An MCP server that lets language models fetch, process, and manipulate web content via HTTP. It supports full CRUD methods, custom headers, user‑agent control, and converts responses to clean Markdown or raw HTML.

Capabilities

Resources
Access data sources
Tools
Execute functions
Prompts
Pre-built templates
Sampling
AI model interactions

MCP Server Requests in Action

Overview

The MCP Server Requests module supplies a lightweight HTTP client to AI assistants that speak the Model Context Protocol. By exposing a suite of REST‑like endpoints—GET, POST, PUT, DELETE, PATCH, and a specialized command—the server lets language models retrieve, manipulate, and analyze web content without leaving the MCP ecosystem. This capability is essential for assistants that need real‑time data, web scraping, or interaction with external APIs directly from a conversation.

Developers benefit because the server abstracts away the intricacies of HTTP request handling. The model can simply invoke a tool name (e.g., or ) and supply the URL, headers, or payload. The MCP server then performs the network call, applies optional content filtering, and returns a clean response that is easy for the model to ingest. The inclusion of full header visibility means models can inspect status codes, cookies, or custom response headers—useful for debugging or conditional logic in downstream tasks.

Key features include:

  • Content conversion: HTML can be stripped of scripts and styles, optionally converted to Markdown for readability.
  • Header flexibility: Custom or random User‑Agent strings, plus arbitrary request headers, enable mimicry of different browsers or authenticated sessions.
  • HTTP method support: All common verbs are available, allowing the model to interact with REST APIs or perform CRUD operations on remote resources.
  • Response introspection: Models receive the entire response object, not just the body, enabling them to react to status codes or headers.

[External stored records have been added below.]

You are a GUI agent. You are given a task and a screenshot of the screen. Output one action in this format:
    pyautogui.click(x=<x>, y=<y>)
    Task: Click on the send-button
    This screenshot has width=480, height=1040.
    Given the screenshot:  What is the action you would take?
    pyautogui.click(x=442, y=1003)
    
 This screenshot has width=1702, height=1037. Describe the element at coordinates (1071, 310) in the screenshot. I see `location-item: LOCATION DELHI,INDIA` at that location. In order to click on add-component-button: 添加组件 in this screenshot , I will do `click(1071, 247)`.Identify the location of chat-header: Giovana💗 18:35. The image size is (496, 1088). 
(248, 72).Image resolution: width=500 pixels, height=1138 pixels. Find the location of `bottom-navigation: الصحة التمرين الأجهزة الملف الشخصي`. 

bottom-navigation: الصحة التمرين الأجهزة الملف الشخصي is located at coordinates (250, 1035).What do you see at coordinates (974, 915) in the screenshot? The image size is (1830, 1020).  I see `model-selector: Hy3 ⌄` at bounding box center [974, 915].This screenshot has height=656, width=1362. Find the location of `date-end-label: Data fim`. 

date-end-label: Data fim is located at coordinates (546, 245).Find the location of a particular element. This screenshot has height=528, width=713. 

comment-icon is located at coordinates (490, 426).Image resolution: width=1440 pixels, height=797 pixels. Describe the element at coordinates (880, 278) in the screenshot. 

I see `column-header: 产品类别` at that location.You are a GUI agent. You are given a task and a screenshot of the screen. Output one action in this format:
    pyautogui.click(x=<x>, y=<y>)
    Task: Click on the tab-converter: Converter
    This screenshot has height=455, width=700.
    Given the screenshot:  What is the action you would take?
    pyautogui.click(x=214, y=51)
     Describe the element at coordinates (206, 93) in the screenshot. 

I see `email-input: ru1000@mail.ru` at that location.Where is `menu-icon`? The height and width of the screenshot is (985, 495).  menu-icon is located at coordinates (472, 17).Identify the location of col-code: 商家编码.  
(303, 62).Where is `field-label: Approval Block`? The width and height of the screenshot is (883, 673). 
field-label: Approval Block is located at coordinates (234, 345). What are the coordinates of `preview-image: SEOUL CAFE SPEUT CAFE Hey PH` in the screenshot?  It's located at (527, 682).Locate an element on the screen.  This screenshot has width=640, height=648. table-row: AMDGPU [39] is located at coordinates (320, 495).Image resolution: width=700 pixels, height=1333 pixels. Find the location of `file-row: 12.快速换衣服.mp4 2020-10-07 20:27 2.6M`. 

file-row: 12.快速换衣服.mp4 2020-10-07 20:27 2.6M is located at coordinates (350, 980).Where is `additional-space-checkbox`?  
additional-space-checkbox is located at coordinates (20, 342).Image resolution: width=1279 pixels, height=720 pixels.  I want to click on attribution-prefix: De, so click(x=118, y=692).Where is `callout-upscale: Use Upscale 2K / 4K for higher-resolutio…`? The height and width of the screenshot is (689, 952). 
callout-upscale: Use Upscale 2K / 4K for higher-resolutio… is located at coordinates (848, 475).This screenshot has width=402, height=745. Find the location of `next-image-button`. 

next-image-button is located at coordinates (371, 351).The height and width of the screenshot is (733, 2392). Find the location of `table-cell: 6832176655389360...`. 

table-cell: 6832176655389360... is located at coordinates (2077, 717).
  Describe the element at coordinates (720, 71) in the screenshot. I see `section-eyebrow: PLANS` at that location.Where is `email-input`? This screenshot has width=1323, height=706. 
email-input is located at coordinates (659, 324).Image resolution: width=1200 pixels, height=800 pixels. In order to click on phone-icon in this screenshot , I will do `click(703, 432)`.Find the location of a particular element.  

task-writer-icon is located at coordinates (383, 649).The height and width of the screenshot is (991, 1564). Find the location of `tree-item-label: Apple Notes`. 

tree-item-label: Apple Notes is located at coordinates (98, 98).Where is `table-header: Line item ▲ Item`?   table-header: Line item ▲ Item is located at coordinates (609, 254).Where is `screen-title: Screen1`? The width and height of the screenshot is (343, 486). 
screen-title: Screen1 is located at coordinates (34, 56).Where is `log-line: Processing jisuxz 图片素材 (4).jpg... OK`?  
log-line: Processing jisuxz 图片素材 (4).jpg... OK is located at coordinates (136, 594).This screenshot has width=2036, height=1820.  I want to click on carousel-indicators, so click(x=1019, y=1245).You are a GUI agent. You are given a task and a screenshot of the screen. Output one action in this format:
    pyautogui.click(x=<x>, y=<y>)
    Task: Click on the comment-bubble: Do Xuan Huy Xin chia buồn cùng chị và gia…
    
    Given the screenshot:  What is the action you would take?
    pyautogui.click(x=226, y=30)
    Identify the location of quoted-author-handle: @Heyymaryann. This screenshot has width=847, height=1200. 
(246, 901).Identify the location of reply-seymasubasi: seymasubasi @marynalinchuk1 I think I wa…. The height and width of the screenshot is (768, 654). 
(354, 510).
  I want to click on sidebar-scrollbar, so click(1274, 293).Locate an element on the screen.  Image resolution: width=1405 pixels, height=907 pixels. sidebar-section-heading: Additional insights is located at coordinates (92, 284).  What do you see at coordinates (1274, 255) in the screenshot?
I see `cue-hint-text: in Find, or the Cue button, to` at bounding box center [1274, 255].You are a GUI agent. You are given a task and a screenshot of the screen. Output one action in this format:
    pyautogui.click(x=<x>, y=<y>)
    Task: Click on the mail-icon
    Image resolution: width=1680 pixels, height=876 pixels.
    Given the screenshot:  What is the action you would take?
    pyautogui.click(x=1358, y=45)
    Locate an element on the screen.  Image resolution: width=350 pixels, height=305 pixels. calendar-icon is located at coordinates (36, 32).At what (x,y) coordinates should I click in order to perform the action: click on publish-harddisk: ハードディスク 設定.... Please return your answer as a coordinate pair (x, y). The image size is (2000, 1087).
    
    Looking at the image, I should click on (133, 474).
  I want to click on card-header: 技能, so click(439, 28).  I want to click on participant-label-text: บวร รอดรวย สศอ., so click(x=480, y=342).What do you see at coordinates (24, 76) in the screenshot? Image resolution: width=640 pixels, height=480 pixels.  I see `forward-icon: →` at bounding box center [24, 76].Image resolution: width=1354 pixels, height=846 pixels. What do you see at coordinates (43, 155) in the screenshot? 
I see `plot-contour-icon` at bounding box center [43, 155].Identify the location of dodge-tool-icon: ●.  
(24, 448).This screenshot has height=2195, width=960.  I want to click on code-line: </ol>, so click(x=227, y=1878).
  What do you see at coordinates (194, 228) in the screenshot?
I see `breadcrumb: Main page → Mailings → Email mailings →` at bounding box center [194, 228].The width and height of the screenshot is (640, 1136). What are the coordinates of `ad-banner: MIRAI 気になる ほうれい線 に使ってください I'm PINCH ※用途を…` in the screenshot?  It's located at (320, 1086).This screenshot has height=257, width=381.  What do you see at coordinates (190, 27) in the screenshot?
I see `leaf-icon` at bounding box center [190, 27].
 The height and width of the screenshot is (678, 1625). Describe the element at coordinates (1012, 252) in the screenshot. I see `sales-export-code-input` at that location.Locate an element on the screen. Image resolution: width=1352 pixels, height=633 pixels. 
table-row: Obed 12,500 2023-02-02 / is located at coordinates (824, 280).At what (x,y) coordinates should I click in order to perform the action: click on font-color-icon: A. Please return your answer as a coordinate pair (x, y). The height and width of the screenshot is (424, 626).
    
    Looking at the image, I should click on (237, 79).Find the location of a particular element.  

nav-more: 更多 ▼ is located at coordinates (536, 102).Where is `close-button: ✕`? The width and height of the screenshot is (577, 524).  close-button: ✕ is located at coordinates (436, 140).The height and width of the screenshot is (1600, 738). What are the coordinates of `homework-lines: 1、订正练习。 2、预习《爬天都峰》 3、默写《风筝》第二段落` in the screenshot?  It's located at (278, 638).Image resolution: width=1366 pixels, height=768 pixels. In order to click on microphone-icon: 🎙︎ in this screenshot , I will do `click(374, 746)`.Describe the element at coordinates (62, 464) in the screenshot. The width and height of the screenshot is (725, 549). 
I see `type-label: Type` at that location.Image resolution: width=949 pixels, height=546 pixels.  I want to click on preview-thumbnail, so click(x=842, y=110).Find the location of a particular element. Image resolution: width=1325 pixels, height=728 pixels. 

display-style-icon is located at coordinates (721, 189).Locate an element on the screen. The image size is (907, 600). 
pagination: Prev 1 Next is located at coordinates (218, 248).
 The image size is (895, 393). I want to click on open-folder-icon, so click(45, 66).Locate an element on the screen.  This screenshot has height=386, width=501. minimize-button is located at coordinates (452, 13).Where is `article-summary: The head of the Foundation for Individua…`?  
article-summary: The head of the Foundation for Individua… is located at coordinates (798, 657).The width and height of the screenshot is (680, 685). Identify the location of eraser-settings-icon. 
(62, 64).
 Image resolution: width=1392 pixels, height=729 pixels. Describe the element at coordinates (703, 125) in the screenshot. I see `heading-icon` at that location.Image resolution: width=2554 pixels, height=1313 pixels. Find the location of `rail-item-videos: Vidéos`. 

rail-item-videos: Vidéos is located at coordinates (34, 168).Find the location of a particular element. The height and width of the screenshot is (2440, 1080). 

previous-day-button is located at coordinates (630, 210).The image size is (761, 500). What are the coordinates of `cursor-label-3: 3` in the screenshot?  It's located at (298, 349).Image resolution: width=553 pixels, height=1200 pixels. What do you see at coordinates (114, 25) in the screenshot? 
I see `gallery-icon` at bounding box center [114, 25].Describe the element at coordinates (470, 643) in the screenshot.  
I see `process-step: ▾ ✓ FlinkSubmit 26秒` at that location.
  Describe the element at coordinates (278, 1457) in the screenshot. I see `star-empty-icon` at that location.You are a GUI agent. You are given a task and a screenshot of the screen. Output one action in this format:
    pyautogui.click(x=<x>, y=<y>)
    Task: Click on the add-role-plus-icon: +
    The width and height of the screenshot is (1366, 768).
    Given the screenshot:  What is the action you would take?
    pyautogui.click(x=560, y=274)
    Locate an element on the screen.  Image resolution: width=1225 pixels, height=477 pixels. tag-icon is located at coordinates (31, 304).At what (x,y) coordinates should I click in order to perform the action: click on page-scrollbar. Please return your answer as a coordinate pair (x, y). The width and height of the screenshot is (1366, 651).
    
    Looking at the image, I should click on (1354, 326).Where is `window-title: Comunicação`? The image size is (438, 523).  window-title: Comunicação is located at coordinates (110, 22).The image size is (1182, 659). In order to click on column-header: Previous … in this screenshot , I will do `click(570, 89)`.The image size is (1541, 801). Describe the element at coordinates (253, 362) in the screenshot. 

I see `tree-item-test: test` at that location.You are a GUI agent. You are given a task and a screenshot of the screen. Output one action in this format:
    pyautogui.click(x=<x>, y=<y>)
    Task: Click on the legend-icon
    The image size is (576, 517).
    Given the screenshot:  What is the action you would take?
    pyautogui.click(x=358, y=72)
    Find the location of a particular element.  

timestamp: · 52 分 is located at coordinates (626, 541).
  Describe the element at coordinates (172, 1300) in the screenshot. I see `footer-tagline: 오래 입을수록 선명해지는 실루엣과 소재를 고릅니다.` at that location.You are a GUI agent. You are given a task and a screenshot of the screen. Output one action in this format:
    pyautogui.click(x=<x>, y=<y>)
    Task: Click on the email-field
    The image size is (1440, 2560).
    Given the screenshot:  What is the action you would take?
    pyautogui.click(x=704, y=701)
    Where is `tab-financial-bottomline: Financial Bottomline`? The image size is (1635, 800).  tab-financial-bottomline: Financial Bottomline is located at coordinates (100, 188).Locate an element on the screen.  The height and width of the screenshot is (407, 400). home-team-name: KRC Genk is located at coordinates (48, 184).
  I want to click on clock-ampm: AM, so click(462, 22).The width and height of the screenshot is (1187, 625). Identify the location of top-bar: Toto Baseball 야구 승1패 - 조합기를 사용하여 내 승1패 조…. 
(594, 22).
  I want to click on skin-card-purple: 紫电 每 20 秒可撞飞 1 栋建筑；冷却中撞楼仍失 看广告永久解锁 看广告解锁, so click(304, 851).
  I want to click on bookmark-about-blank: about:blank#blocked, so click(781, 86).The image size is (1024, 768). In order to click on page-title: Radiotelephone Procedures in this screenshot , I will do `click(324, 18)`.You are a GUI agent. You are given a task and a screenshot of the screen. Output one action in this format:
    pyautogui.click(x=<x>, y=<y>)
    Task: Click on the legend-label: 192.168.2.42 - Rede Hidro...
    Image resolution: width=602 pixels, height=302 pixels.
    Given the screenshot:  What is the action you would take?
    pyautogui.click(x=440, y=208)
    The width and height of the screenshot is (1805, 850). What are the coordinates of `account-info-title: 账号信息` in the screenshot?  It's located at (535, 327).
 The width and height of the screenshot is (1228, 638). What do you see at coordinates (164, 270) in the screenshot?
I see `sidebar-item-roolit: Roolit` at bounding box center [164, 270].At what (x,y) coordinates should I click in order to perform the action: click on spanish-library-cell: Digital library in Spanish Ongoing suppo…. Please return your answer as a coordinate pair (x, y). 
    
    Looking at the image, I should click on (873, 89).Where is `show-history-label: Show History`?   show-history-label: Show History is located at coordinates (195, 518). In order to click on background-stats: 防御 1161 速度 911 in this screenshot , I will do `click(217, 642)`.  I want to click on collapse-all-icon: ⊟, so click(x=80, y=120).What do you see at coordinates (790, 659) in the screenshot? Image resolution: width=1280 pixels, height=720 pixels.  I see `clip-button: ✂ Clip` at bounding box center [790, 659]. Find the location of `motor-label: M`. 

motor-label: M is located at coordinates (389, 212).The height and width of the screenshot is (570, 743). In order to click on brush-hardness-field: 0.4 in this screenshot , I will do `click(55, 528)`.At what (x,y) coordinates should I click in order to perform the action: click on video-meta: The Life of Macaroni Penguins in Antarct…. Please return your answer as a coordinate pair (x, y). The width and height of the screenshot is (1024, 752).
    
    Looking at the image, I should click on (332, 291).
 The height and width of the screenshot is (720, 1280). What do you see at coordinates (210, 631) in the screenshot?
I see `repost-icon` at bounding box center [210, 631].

Typical use cases span web‑scraping for up‑to‑date news, pulling data from public APIs (weather, finance, or social media), and automating form submissions. In a data‑driven workflow, an assistant can fetch a CSV file, convert it to Markdown, and feed the content back into a downstream model for analysis—all within a single conversation turn. The server’s design keeps the client side simple while providing robust, customizable HTTP capabilities that enhance the intelligence and autonomy of MCP‑enabled assistants.